RENCI, ITS host lecture on distributed computing

Miron Livny, a professor of computer science at the University of Wisconsin and a well-known expert on distributed processing and high throughput computing, will provide an overview of two national distributed computing facilities at a Feb. 23 lecture. The talk begins at 10:15 a.m. at 011 Sitterson Hall on the UNC-Chapel Hill campus. It will last about an hour and will be followed by a short question and answer session.

Livny is known for his research in distributed processing, data management systems and data visualization environments and for leading the Condor project. Condor is a widely used high throughput computing system that harnesses the resources of large collections of distributed machines while they are idle.

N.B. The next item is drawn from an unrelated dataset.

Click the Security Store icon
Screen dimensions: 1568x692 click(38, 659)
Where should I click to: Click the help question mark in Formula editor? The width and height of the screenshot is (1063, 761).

Researchers worldwide use Condor “flocks” of processors as well as other tools created by Livny’s research group, such as the DEVise data visualization and exploration environment and the Biological Magnetic Resonance Bank (BMRB), a repository for data from NMR spectroscopy. Livny holds a PhD and master’s degree in computer science from the Weizmann Institute of Science in Rehovet, Israel, and also has degrees in physics and mathematics from Hebrew University in Jerusalem.

In his talk, titled “Submitting Locally and Running Globally – the GLOW and OSG Experience,” Livny will focus on two projects that utilize grids and distributed computing: the Grid Laboratory Of Wisconsin (GLOW) and the Open Science Grid (OSG).

GLOW, at the University of Wisconsin-Madison, is a facility funded by the National Science Foundation that includes more than 1,400 CPUs and 100 terabytes of storage. The resources are distributed over six locations and serve a broad range of disciplines at the university, including biotechnology, computer science, medicine, physics and economics.

OSG, funded by the NSF and the U.S. Department of Energy, is a distributed computing facility that supports scientific computing through open collaborations among scientists, software developers and computing, storage and network providers. The OSG Consortium builds and operates the OSG, bringing together resources and researchers from universities and national laboratories and working with other national and international grid projects to give scientists access to worldwide computational resources.

Livny’s talk will examine both projects and will describe new capabilities that allow users of Wisconsin’s GLOW to take advantage of the national OSG infrastructure.

The lecture is sponsored by the Renaissance Computing Institute (RENCI) and Information Technology Services at UNC-Chapel Hill.